Don't lecture...or try to make him feel guilty because he chose to sleep with someone else. Just state the fact that at the present time, you'd appreciate it if he'd stop calling you.

Pianoguy

iVillage Member
Registered: 09-01-2005
Mon, 10-10-2005 - 3:56pm

If you want to return his calls, then do it. But you need to prepare yourself for the fact that all you may ever have with this person is friendship. If you can't handle that, then you need to tell him and end it. It's possible to do this but it's terribly difficult if you still have feelings for him. Give it time and if he's willing to communicate openly, use that opportunity to learn, not try to win him back.

Also keep in mind that you're now talking about a guy who's "allowed ambiguity" in order to spend time with you while dating and sleeping with someone else.

iVillage Member
Registered: 10-09-2005
Thu, 10-13-2005 - 10:49am
Thanks for all the advice. We did end up talking again about our friendship and I guess that it helped. He's sorry and claims that since his long-term girlfriend broke up with him, he's been very messed up about relationships and was pretty much blind about what was going on between us. Perhaps he didn't mean to mislead me, but I'm having a hard time believing that he has been completely honest. I'd be interested to know if other people out there have had similar misunderstandings with friends of the opposite sex. I'm worried that I'm sending out "just friends" vibes to guys that I'm actually attracted to because I've been burnt in the past and friendship seems a bit safer and easier. As I said before, we were very flirty, were definitely going out on what seemed like "dates," and first got to know each other because he called me up and asked me out to dinner. How did I end up misreading this so badly? Why might he have ultimately just seen me as a friend and what can I do to be clearer in the future? Thanks!
iVillage Member
Registered: 04-14-2003
Thu, 10-13-2005 - 11:12am

I'm not impressed with this man. He was seeing another woman and was starting to develop a relationship with you simultaneously. Mixed-messages or not, he still needed to tell you he was dating somebody so you could make an informed decision.

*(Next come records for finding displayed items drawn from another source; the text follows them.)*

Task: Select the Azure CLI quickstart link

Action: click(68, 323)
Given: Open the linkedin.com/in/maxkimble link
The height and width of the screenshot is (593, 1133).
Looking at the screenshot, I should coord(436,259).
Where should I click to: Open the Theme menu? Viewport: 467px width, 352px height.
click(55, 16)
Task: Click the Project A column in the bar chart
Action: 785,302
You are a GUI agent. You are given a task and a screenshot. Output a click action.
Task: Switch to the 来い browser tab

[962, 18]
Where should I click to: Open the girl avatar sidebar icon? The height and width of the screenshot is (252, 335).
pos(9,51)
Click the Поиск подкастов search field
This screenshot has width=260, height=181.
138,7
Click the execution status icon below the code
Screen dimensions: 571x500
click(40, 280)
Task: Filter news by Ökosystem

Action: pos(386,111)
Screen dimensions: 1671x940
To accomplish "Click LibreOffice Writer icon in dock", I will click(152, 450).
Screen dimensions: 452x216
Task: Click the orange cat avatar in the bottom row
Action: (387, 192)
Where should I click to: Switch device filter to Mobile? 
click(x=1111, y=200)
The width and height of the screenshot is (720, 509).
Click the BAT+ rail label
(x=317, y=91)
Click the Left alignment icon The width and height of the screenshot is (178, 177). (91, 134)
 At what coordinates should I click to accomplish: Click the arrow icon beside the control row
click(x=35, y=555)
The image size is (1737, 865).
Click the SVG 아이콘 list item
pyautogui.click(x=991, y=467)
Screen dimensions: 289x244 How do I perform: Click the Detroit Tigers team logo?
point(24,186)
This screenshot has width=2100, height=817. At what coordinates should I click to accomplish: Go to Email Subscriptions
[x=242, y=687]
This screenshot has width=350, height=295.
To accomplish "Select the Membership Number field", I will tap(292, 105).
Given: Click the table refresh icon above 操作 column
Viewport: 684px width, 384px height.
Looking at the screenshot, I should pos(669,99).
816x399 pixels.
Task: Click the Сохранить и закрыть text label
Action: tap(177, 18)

Since you work with him, be cordial and nice but keep your conversations short, he's involved with somebody else. If he breaks it off with his girlfriend then you can revisit the situation at a later time.

iVillage Member
Registered: 04-14-2003
Thu, 10-13-2005 - 11:20am

I just read your follow-up response so I will add something to my comment. Men that call you up and ask you out to dinner are calling for a date (where he pays for the meal) unless otherwise specified. You didn't misread anything. You might have had an inkling that he didn't want anything further if he failed to even attempt to kiss you at the end of the evening.

You have to watch some men, they use the dating framework to enjoy a vague romantic interaction (her flirtation and romantic enthusiasm for him) but they purposely fail to take the relationship further than a friendship. This way they aren't accused of cheating, nor do they have to put forth time, money and effort. The result is that a woman is left very confused about what is actually happening. This is what I think this guy was doing. He just accuses you of having a big misunderstanding and, hey, he wasn't really cheating anyway, but, yes, he was.

As I get older I see much more of this. My suggestion is to stay away from this type of guy.